What does that song mean?

Return of the Unique One-Hit Wonder Stories

Posted Aug 16th 2014, 14:24 by Penguin Pete

Continued from part three, here's another dive into music's mythic pool of one-hitters with a story to tell. And when we say "one-hit wonder" we mean as far as the Billboard US Hot-100 chart is concerned. We also ponder the reason why the parties behind these hits never ascended the Billboard again, because they're fascinating, and they're like popcorn. You can't just read one of these. Where would our ad revenue be if you did that?

Junk Food Junkie - Larry Groce #9 1976

Reason: America lost its taste for microbiotic lentil puree.

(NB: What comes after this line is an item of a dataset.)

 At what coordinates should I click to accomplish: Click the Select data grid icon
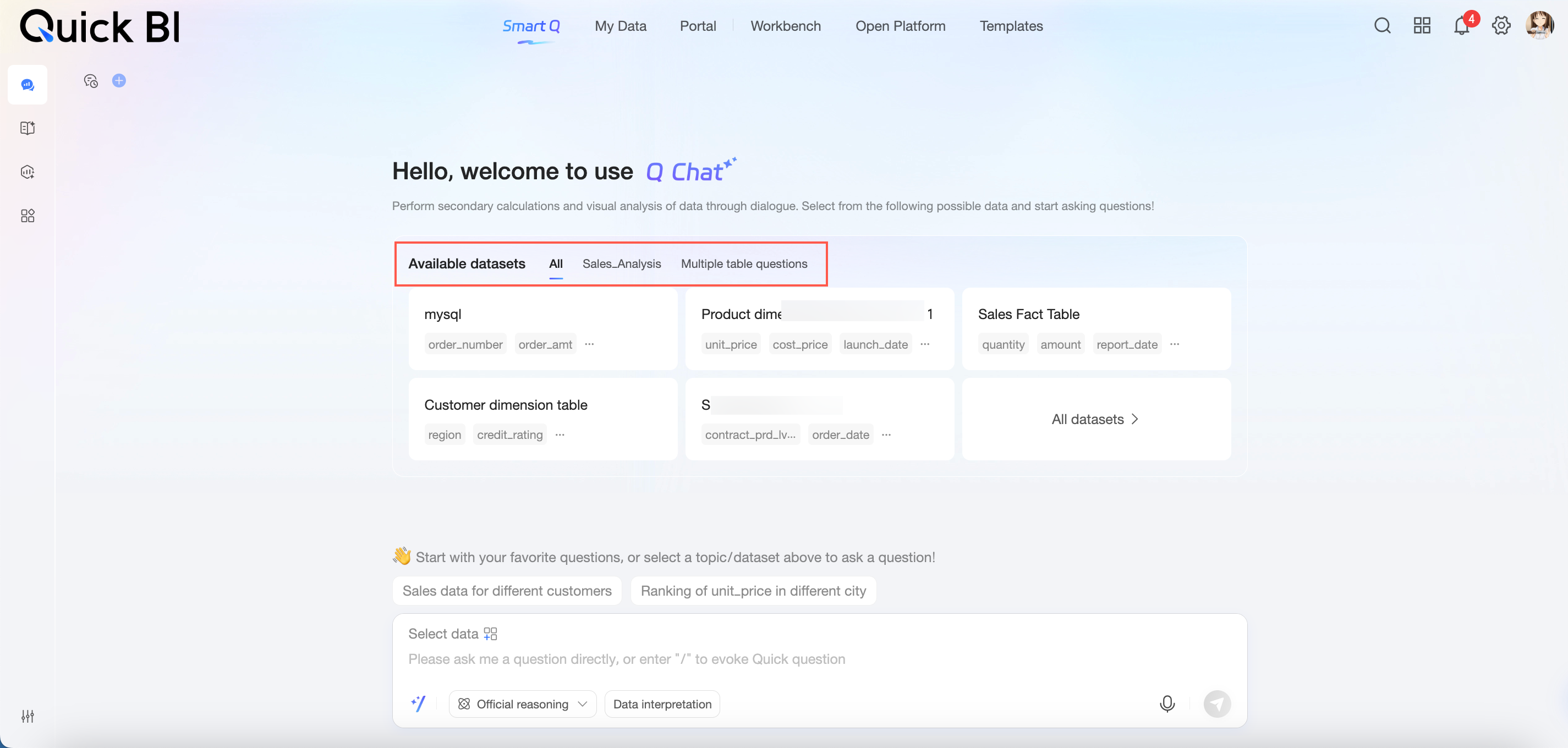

It was the Jimmy Carter '70s, and the Baby Boomers aged into Yuppies and began to notice for the first time that they were finally getting older. This caused panic in the generation that thought they were immortal. Suddenly there was a flurry of interest in healthy living, to clean up after all of that unbridled hedonism of the '60s. Boomers desperately turned to anything they thought would help slow the black hand of impending death - God, Elvis, astral projection, jogging, and of course sunflower-seed tofu wraps. Health food stores became a huge fad, popping up all over like alfalfa sprouts in a rainstorm. Larry Groce was parodying this trend with the bicentennial hit, but never made the top charts again. He doesn't care; he's too busy hosting Mountain Stage to bother with such trivial matters as the Billboard Hot-100.

The Middle - Jimmy Eat World #5 2002

Reason: The Hot-100 hates alternative power-pop.

Jimmy Eat World has continued to release albums, tour, and routinely blow away the US Alternative chart on Billboard. Their most recent Alt Top-40 was "I Will Steal You Back" from the album Damage, dropped just months ago. So don't hassle them with this Hot-100 business, because if the Hot-100 doesn't include Jimmy Eat World, it's the chart's loss, not theirs. In the meantime we will always have our Sears' catalog underwear section parties. But just to say we said it, another reason that Jimmy Eat World might not be showing in mainstream is because the mainstream has a hard time telling them from Weezer.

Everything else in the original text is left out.